◆ YOUR GOAL ◆
Please rewrite the item lines that begin at the line containing "Task: Collapse the Stocks menu chevron" and end after the line containing "Screen dimensions: 1471x812", swapping "chevron" for "arrow" and leaving everything else unchanged.
-- PROVIDED INFORMATION start --
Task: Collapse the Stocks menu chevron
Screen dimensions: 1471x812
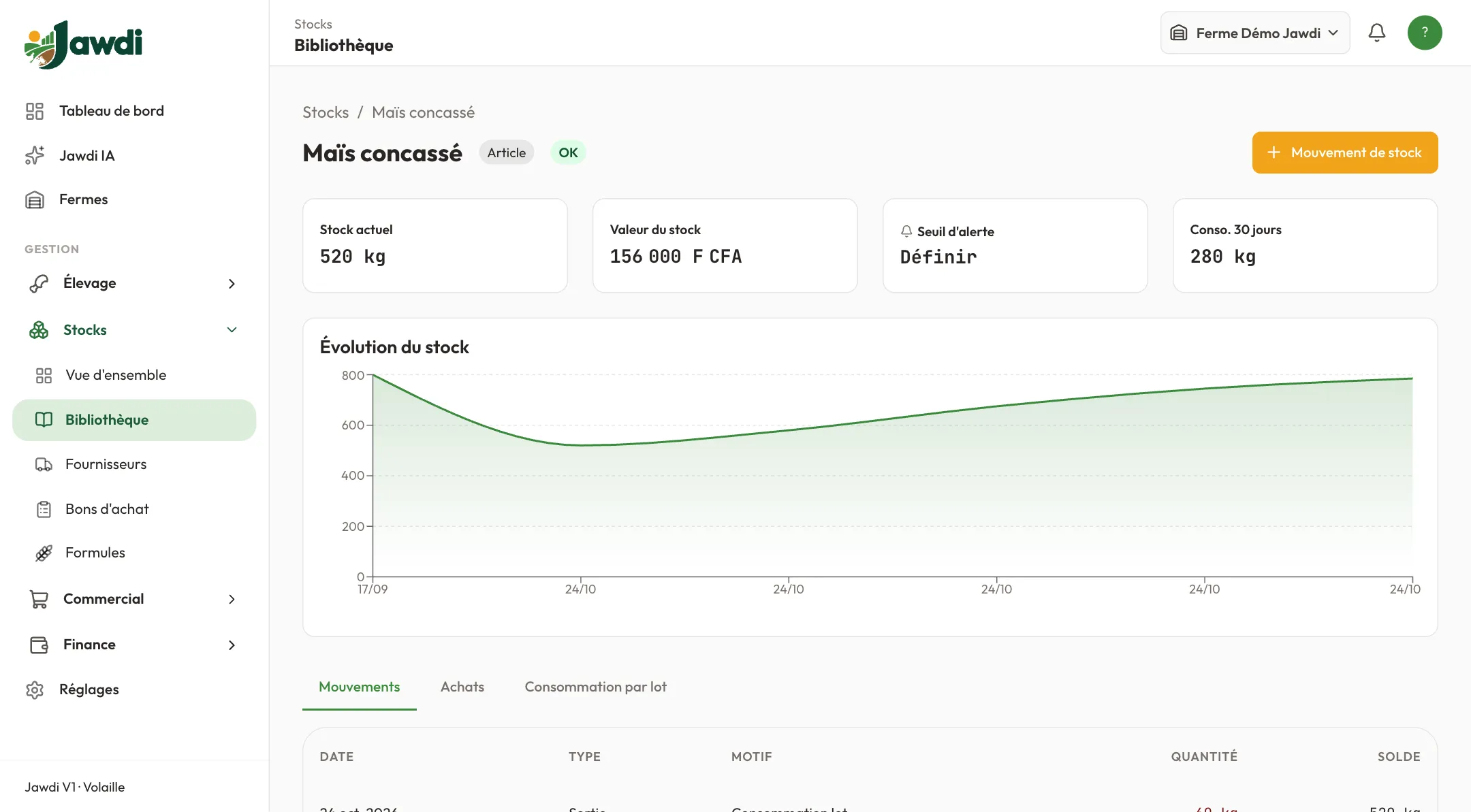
-- PROVIDED INFORMATION end --
-- PROVIDED INFORMATION start --
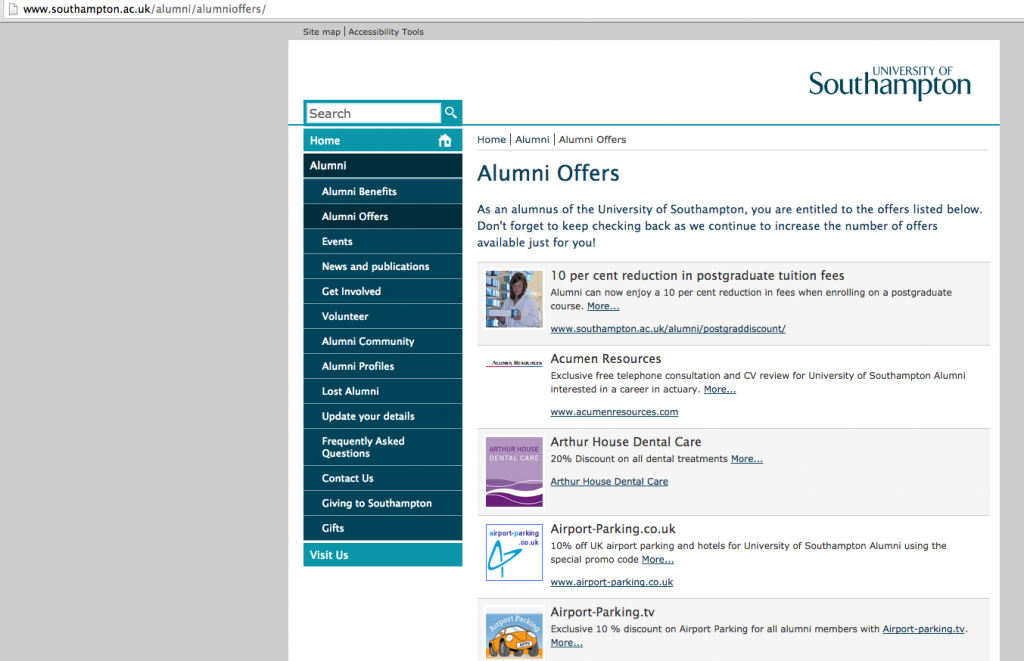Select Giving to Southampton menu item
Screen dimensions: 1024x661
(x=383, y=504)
-- PROVIDED INFORMATION end --
◆ TASK SOLUTION ◆
Task: Collapse the Stocks menu arrow
Screen dimensions: 1471x812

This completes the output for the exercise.